Já a Marinha líbia evoca 134 sobreviventes e 115 desaparecidos. A ONG Médicos sem Fronteiras (MSF), na Líbia, estima que cerca de 400 pessoas estavam a bordo do barco. "Vamos continuar as operações para recuperar os corpos hoje à noite e amanhã", disse Sbeih, da ONU.
As autoridades em Khoms, uma cidade a 120 quilômetros a oeste de Trípoli e da qual partiu o barco, estão enfrentando dificuldades para enterrar os corpos resgatados, segundo uma fonte do município. Além de "problemas com os procedimentos legais", eles estão lutando para "encontrar um local para o enterro das vítimas" dessa nova tragédia.
"Precisamos de rotas seguras e legais para migrantes e refugiados, e qualquer migrante que busca uma vida melhor merece segurança e dignidade", disse o secretário-geral da ONU, Antonio Guterres, no Twitter, dizendo estar "horrorizado".
O naufrágio é um "terrível lembrete" dos riscos assumidos pelos migrantes que querem deixar a Líbia para a Europa, disse nesta sexta-feira a chefe da diplomacia europeia Federica Mogherini. "Toda vida perdida é demais", ela insistiu.
Antes do naufrágio, o Escritório do Alto Comissariado para os Refugiados e a OIM haviam informado que pelo menos 426 pessoas haviam morrido desde o começo do ano tentando atravessar o Mediterrâneo, que se tornou o mar mais mortífero do mundo.
Estado de choque
De acordo com o porta-voz da marinha líbia, General Ayoub Kacem, o barco era "de madeira" e "foi destruído a 5 milhas náuticas da costa, de acordo com depoimentos de sobreviventes". Os migrantes resgatados são na maioria eritreus, mas há palestinos e sudaneses entre eles, disse ele em um comunicado.
Menos de duas horas depois de sair da noite de quarta-feira, o barco se encheu de água e o motor parou. "Ficamos na água por seis a sete horas", disse um dos sobreviventes, dizendo que ele havia visto quase 200 pessoas morrerem entre "homens, mulheres e crianças".

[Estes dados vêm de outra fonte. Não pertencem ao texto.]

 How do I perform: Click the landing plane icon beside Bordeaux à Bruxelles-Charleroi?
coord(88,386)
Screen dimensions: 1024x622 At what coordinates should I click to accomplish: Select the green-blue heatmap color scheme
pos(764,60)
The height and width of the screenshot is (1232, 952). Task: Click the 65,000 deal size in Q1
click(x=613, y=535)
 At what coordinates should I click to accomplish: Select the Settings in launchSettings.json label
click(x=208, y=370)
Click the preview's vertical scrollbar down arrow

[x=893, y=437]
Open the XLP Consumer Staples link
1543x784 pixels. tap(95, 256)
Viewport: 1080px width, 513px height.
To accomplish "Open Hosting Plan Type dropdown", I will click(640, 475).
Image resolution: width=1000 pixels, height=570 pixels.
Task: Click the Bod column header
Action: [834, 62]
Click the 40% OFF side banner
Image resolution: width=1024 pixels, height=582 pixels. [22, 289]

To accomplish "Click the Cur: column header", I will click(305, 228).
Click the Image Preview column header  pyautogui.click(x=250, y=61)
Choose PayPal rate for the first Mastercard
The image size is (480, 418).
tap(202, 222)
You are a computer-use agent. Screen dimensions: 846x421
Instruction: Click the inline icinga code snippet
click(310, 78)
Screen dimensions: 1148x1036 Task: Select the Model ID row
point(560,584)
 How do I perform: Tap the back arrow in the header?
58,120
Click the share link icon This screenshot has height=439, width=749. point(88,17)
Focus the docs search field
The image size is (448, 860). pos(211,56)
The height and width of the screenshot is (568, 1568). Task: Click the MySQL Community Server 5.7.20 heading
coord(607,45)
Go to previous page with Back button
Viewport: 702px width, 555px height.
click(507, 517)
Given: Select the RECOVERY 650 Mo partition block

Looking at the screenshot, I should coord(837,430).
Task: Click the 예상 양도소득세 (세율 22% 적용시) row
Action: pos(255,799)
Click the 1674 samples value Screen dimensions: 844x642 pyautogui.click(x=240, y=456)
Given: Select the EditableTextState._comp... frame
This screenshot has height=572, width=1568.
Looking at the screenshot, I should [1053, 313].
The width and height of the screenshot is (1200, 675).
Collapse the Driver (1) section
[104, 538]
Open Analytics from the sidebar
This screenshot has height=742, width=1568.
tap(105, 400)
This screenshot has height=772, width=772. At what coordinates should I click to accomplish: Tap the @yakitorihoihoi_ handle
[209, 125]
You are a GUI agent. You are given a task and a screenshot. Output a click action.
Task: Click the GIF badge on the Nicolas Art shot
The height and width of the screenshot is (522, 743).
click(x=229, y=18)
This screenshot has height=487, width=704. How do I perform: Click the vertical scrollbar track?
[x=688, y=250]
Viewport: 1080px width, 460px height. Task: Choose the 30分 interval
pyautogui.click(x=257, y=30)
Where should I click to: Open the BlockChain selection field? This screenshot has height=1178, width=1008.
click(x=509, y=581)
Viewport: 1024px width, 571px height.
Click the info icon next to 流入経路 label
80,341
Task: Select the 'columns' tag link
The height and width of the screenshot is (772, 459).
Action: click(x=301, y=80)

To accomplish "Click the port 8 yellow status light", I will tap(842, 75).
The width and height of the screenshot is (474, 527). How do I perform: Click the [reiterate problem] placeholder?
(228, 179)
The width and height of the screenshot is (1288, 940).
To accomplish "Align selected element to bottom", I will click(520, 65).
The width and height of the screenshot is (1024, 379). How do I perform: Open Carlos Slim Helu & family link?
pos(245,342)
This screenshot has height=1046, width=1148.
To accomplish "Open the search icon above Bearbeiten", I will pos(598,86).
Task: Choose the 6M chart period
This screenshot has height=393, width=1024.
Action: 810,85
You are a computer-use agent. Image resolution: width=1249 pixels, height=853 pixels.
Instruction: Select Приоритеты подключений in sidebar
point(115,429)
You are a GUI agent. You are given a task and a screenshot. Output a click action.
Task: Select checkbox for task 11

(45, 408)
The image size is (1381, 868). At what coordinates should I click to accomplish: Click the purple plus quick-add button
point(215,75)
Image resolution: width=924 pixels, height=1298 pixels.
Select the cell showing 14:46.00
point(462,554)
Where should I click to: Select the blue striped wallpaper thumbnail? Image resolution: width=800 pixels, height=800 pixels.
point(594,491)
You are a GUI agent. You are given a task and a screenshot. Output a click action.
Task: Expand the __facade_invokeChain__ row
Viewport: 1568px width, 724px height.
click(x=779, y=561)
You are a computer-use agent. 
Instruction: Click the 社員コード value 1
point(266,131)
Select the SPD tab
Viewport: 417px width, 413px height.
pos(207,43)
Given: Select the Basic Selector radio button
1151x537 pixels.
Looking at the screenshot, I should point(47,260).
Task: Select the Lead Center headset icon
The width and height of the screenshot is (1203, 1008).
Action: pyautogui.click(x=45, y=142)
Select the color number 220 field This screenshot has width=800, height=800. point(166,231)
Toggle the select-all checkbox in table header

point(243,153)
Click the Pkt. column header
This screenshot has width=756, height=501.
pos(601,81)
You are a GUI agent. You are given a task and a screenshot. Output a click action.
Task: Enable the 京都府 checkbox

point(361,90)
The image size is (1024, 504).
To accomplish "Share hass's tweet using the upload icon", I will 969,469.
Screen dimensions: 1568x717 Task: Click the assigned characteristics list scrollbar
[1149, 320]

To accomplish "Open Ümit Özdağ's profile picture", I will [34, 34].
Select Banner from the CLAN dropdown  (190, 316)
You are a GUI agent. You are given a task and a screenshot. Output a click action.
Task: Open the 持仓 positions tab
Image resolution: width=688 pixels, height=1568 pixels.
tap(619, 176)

"Um homem do Sudão disse que viu sua esposa e filhos se afogando, ele estava totalmente desorientado e ficou lá em estado de choque", disse Anne-Cecilia Kjaer, enfermeira de MSF. "Muitas crianças não sabiam nadar e mesmo aquelas que sabiam morreram de exaustão", afirmou.
“Viagem horrível”
Esse naufrágio foi para as vítimas o último estágio de uma "viagem horrível": antes de ir para o mar ", eles cruzaram o deserto e foram capturados por traficantes", disse a enfermeira. De acordo com os dados do IOM, pelo menos 5.200 pessoas estão atualmente em centros de detenção na Líbia.
Apesar dos riscos de cruzar a Europa, os migrantes vão para o mar, preferindo tentar a sorte em vez de permanecer na Líbia, onde são submetidos a abusos, extorsão e tortura, explicam as ONGs.